── Source material
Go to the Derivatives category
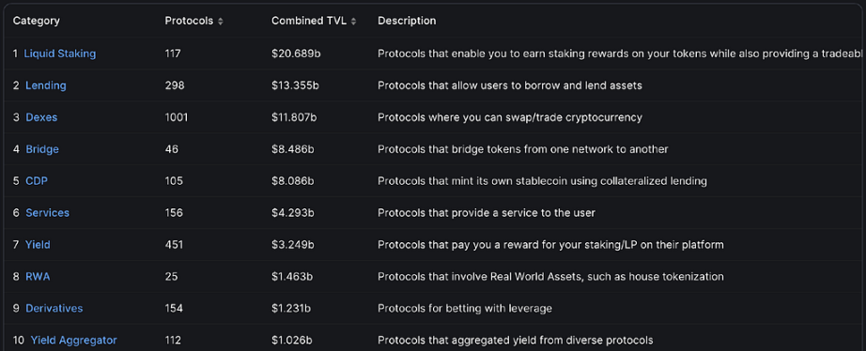click(x=54, y=308)
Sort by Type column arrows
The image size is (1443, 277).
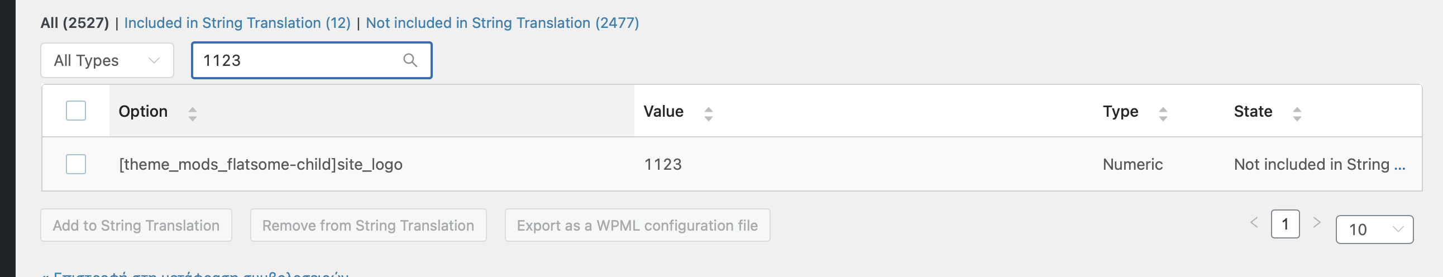point(1162,114)
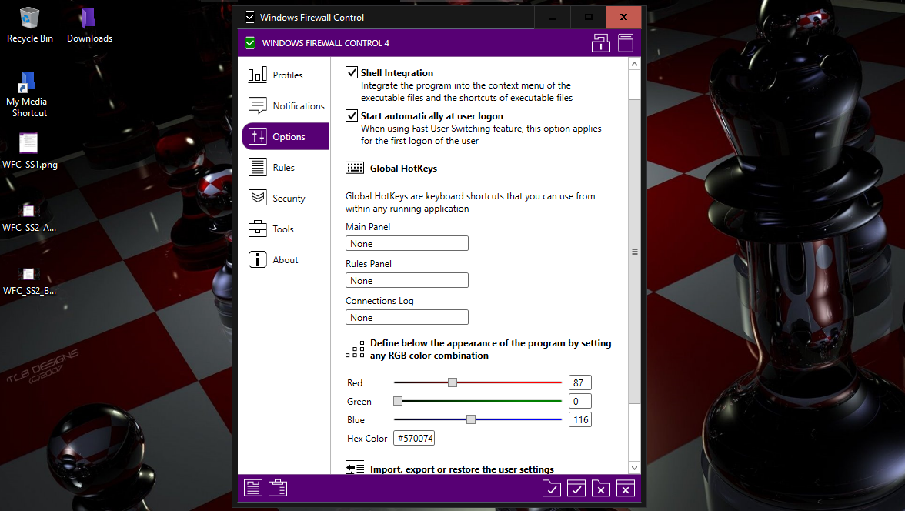This screenshot has height=511, width=905.
Task: Click the window with checkmark icon
Action: click(576, 488)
────
▸ **Task details**
Your job is to copy every entry exactly. Omit the pictures.

▸ **Task answer**
Go to the Derivatives category
click(x=54, y=308)
Sort by Type column arrows
The image size is (1443, 277).
point(1162,114)
This screenshot has height=511, width=905.
Task: Click the window with checkmark icon
Action: click(576, 488)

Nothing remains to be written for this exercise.